▸ **TASK PROMPT**:
Your answer should contain each record from the listing, repeated exactly.

--- --- ---

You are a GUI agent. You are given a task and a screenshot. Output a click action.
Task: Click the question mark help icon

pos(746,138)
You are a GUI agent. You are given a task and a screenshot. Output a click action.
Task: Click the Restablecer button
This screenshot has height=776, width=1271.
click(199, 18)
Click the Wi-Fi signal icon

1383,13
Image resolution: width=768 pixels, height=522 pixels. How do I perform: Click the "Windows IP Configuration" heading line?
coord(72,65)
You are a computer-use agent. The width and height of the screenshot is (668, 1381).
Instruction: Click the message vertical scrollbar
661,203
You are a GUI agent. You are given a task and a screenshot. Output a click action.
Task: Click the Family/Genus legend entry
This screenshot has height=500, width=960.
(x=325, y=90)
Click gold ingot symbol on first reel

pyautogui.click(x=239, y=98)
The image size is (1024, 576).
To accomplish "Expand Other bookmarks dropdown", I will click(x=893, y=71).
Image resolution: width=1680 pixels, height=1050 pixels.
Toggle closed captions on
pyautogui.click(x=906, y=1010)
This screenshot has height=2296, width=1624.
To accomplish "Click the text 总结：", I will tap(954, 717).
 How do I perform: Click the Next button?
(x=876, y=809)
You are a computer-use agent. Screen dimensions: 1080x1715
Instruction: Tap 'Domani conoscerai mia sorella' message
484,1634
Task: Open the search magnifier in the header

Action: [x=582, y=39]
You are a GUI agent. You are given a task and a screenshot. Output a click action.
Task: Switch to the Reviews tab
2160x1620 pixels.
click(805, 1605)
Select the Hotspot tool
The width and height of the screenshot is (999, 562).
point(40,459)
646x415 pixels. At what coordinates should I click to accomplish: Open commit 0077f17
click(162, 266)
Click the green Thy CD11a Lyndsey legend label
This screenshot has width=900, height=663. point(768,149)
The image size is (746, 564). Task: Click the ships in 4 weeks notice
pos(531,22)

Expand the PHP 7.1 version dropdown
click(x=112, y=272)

--- --- ---

▸ **SOLUTION TO THE EXERCISE**:
You are a GUI agent. You are given a task and a screenshot. Output a click action.
Task: Click the question mark help icon

pos(746,138)
You are a GUI agent. You are given a task and a screenshot. Output a click action.
Task: Click the Restablecer button
This screenshot has height=776, width=1271.
click(199, 18)
Click the Wi-Fi signal icon

1383,13
Image resolution: width=768 pixels, height=522 pixels. How do I perform: Click the "Windows IP Configuration" heading line?
coord(72,65)
You are a computer-use agent. The width and height of the screenshot is (668, 1381).
Instruction: Click the message vertical scrollbar
661,203
You are a GUI agent. You are given a task and a screenshot. Output a click action.
Task: Click the Family/Genus legend entry
This screenshot has height=500, width=960.
(x=325, y=90)
Click gold ingot symbol on first reel

pyautogui.click(x=239, y=98)
The image size is (1024, 576).
To accomplish "Expand Other bookmarks dropdown", I will click(x=893, y=71).
Image resolution: width=1680 pixels, height=1050 pixels.
Toggle closed captions on
pyautogui.click(x=906, y=1010)
This screenshot has height=2296, width=1624.
To accomplish "Click the text 总结：", I will tap(954, 717).
 How do I perform: Click the Next button?
(x=876, y=809)
You are a computer-use agent. Screen dimensions: 1080x1715
Instruction: Tap 'Domani conoscerai mia sorella' message
484,1634
Task: Open the search magnifier in the header

Action: [x=582, y=39]
You are a GUI agent. You are given a task and a screenshot. Output a click action.
Task: Switch to the Reviews tab
2160x1620 pixels.
click(805, 1605)
Select the Hotspot tool
The width and height of the screenshot is (999, 562).
point(40,459)
646x415 pixels. At what coordinates should I click to accomplish: Open commit 0077f17
click(162, 266)
Click the green Thy CD11a Lyndsey legend label
This screenshot has width=900, height=663. point(768,149)
The image size is (746, 564). Task: Click the ships in 4 weeks notice
pos(531,22)

Expand the PHP 7.1 version dropdown
click(x=112, y=272)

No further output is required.